"SATU KEMASAN, SATU AKSI, SATU BUMI"
"SATU KEMASAN, SATU AKSI, SATU BUMI"
1. EMPATHIZE — Memahami Permasalahan
Saat ini, penggunaan kemasan plastik sekali pakai masih sangat tinggi, terutama untuk makanan dan minuman. Setelah digunakan, plastik sering kali langsung dibuang dan sulit terurai dalam wawaktuktu singkat. Hal ini menyebabkan penumpukan sampah yang berdampak buruk bagi lingkungan.
2. DEFINE — Menentukan Masalah
Permasalahan yang ditemukan:
Tingginya penggunaan kemasan plastik sekali pakai.
Sampah plastik sulit terurai dan mencemari lingkungan.
Masyarakat membutuhkan alternatif kemasan yang lebih ramah lingkungan.
Daun pisang sebagai bahan alami belum dimanfaatkan secara maksimal sebagai kemasan modern.
3. IDEATE — Mencari Ide
Melalui proses diskusi, kami menghasilkan ide untuk membuat:
Eko-Kemasan Biodegradable dari Daun Pisang
Kemasan ini dirancang dengan memanfaatkan daun pisang sebagai bahan utama pengganti sebagian penggunaan plastik sekali pakai.
Ide pengembangan:
Membentuk daun pisang menjadi kemasan makanan.

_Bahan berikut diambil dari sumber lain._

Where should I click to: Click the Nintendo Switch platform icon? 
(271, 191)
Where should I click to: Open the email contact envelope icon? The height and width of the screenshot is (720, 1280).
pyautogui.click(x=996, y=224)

Menggunakan teknik lipatan atau cetakan sederhana.
Membuat desain kemasan yang praktis dan menarik.
Memastikan kemasan dapat digunakan untuk makanan.
Menambahkan identitas atau label “Back To Earth”.
4. PROTOTYPE — Membuat Prototipe
Bahan utama:
Daun pisang
Bahan pendukung yang aman dan ramah lingkungan sesuai kebutuhan desain
Proses pembuatan secara umum:
1. Memilih daun pisang yang masih layak digunakan.
2. Membersihkan daun dengan baik.
3. Membentuk daun sesuai desain kemasan.
4. Menyatukan atau mengunci bagian kemasan dengan metode yang sesuai.
5. Menguji bentuk dan kekuatan kemasan.
6. Menambahkan identitas “Back To Earth”.
Hasil prototype:
Sebuah kemasan makanan berbahan dasar daun pisang yang memiliki fungsi sebagai wadah sekaligus pembungkus makanan.
5. TEST — Melakukan Pengujian
Pada tahap Test, kami melakukan pengujian dan meminta pendapat dari beberapa teman mengenai produk Back To Earth. Berdasarkan hasil tersebut, produk ini memiliki beberapa keunggulan, seperti mampu membuat makanan menjadi lebih wangi karena aroma alami daun pisang serta membuat cita rasa makanan terasa lebih keluar. Namun, kami juga menemukan kekurangan, yaitu sebagian orang kurang tertarik menggunakan kemasan ini karena tampilannya dianggap kurang menarik dan terlalu sederhana. Oleh karena itu, kami akan mengembangkan desain kemasan agar terlihat lebih kreatif, modern, dan estetis tanpa menghilangkan konsep ramah lingkungannya. Dengan demikian, Back To Earth diharapkan tidak hanya menjadi kemasan yang baik bagi lingkungan, tetapi juga menarik untuk digunakan masyarakat.
“Satu Kemasan, Satu Aksi, Satu Bumi.”
Evaluasi
Dari hasil pengujian, kekurangan yang ditemukan akan digunakan untuk memperbaiki bentuk, kekuatan, dan desain kemasan.
DAMPAK YANG DIHARAPKAN
Melalui Back To Earth, kami berharap dapat:
- Mengurangi ketergantungan terhadap kemasan plastik sekali pakai.
- Meningkatkan pemanfaatan bahan alami di sekitar.
- Mengajak masyarakat untuk lebih peduli terhadap lingkungan.
- Membuktikan bahwa kemasan ramah lingkungan dapat dibuat dari bahan sederhana.
KESIMPULAN
Back To Earth merupakan inovasi eko-kemasan biodegradable yang memanfaatkan daun pisang sebagai alternatif kemasan yang lebih ramah lingkungan. Melalui konsep ini, kami ingin mengajak masyarakat untuk kembali mempertimbangkan bahan-bahan alami sebagai solusi terhadap permasalahan sampah kemasan.